I am using more and more variational Bayes as it gives me good result for a fraction of execution time (I develop tools for third party people often, who are generally really impatioent).
For a hierarchical model of mine I have a proportion parameter (0-1) as one of the final layers. As expected I get a bias is mean and CI when the mode of the proportion parameters gets close to 0 or 1 (I assume as the posterior gets more and more skewed).
The plot shows 3 separate runs (1,2,3), each dot is a mean (above) or CI (below) of an element of an array of simplexes.
I have not tried to model the bias yet, although it appears to be of sigmoidal shape. If I oberve that the pattern is similar across test data sets, I could model it allowing the use of VB for this model.
What do you think? It is something that is heavily discouraged, or could be “fair enough”?
P.S. should I instead model the proportions as sum-to-0 unbounded array, that I can tranform to simplex?
Could you tell a bit more about what kind of models and amount of data you have (no need to go in specific details of data if that is confidential) and timing differences? What are the ADVI options you use? Have you used ADVI diagnostics as described in Yes, but Did It Work?: Evaluating Variational Inference? So far Stan team doesn’t know many examples where VB would be useful compared to MCMC or normal approximation at the mode, so it would be great if we can learn more.
This behavior can also be explained by VB underestimating the posterior variance. Are you using meanfield or fullrank? Meanfield ignores posterior correlations and tend to underestimate the posterior variance more.
You could try importance sampling correction, but based on figures I guess your VB approximation is too far from the true posterior so that it would work well.
sorry for the delay I was focused for few days on other things.

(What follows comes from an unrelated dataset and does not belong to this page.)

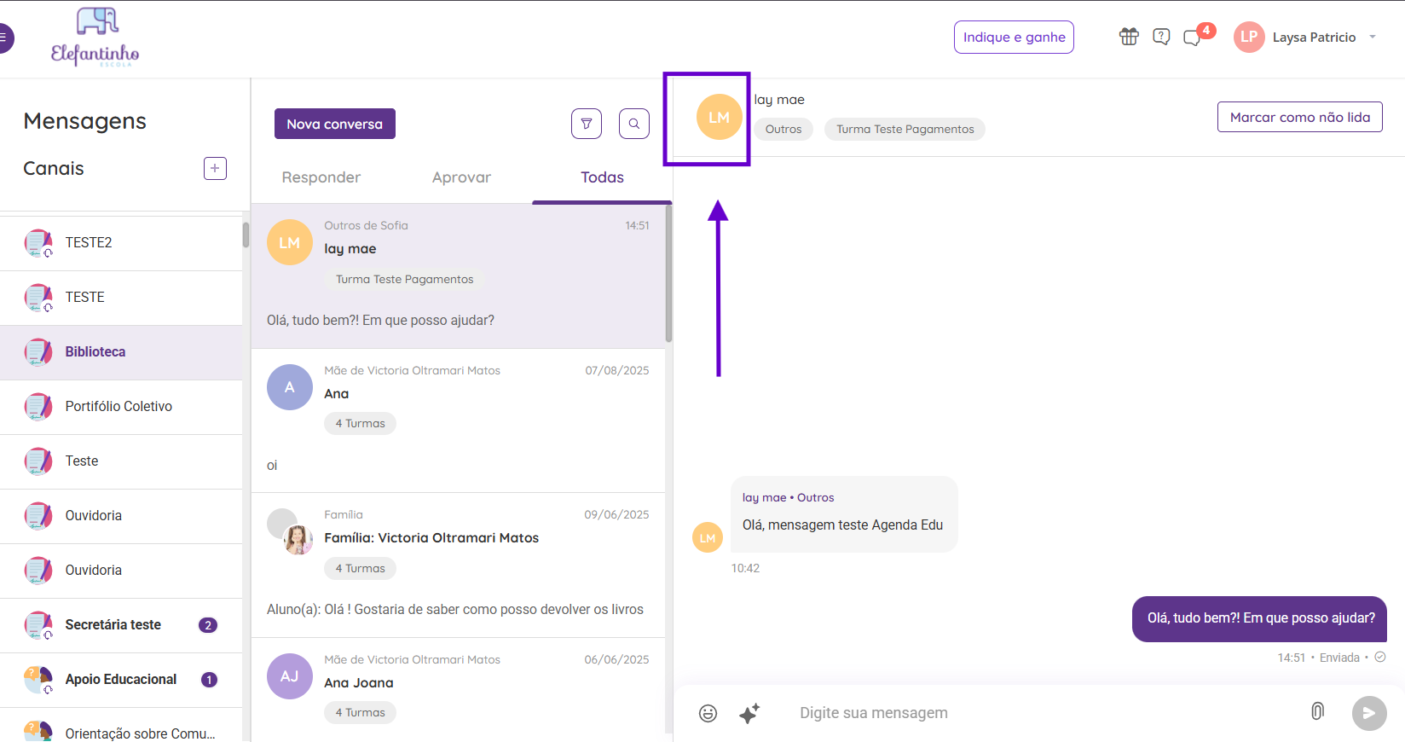Click the search magnifier icon
1405x742 pixels.
coord(634,124)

The models are some modelling on negative binomials, that for one model goes beyond using the inferred means for signal deconvolution.
modelling of negative binomial gene trancript abundance https://github.com/stemangiola/ppcSeq
deconvolution algorithm of mixed transcriptional profiles (from mixed cell types) https://github.com/stemangiola/ARMET/tree/full-bayesian
For both I get complains from VB about such diagnostics
Chain 1: 5500 -2543634.749 0.029 0.008
Chain 1: 5600 -2540532.215 0.020 0.007
Chain 1: 5700 -2537719.434 0.015 0.007
Chain 1: 5800 -2535108.193 0.011 0.006
Chain 1: 5900 -2532798.265 0.009 0.006
Chain 1: 6000 -2530597.443 0.008 0.006
Chain 1: 6100 -2528624.935 0.007 0.005
Chain 1: 6200 -2526805.279 0.007 0.005 MEDIAN ELBO CONVERGED
Chain 1: Drawing a sample of size 500 from the approximate posterior...
Chain 1: COMPLETED.
Warning: Pareto k diagnostic value is 56.88.
However for (1) I get the final same results as for NUTS (in terms of post processing of the results, not necessarily about identical posterior distributions); but 7 times faster. For (2) I get the difference plotted at the beginning of this thread; that without some sort of correction or remodelling, for example using softmax unbounded reals (soft constrained sum to 0) instead of straight proportions.
Apparently on the contrary, what I see from the plots above is that the VB over estimate standard deviation of simplex (0-1) parameters and does not model (as expected) parameters close to 0 or 1. Am I missing something?
I am using the default Meanfield
- Pareto-k estimate is 56.88, ie ADVI approximation is far from true posterior and importance sampling will not help
- It seems ADVI is stopping early. The default tolerance is too high as demonstrated in Did it work paper. You can try with a smaller tolerance and more iterations. It’s possible you get a smaller Pareto k, but it’s also likely that you will lose the speed benefit.
But you had to run MCMC to know that, so there is no speed benefit. Of course if you have many similar datasets, you may hope that ADVI is still good also for those datasets for which you didn’t run MCMC. I know this approach is used by some when they need to to daily update of the model given new data.
You can think you are using ad-hoc dimensionality reduction to 1D and then model separately the probabilistic model with good calibration. This can be sometimes fine if you care only about predictions, but it makes it more difficult to understand the model and how to improve it.
You are right that this could be explained by overestimating sd, but it could be also caused by extra regularization due to early stopping advi. Did you compare the posterior marginals?
I would heavily discourage to use ADVI when it fails, and use working MCMC instead as it makes your life afterwards easier. If you have a specific application with repeated similar datasets and spend enough effort to check that from one to another dataset your ad-hoc model combined with post-calibration produces the needed accuracy then it might be “fair enough”.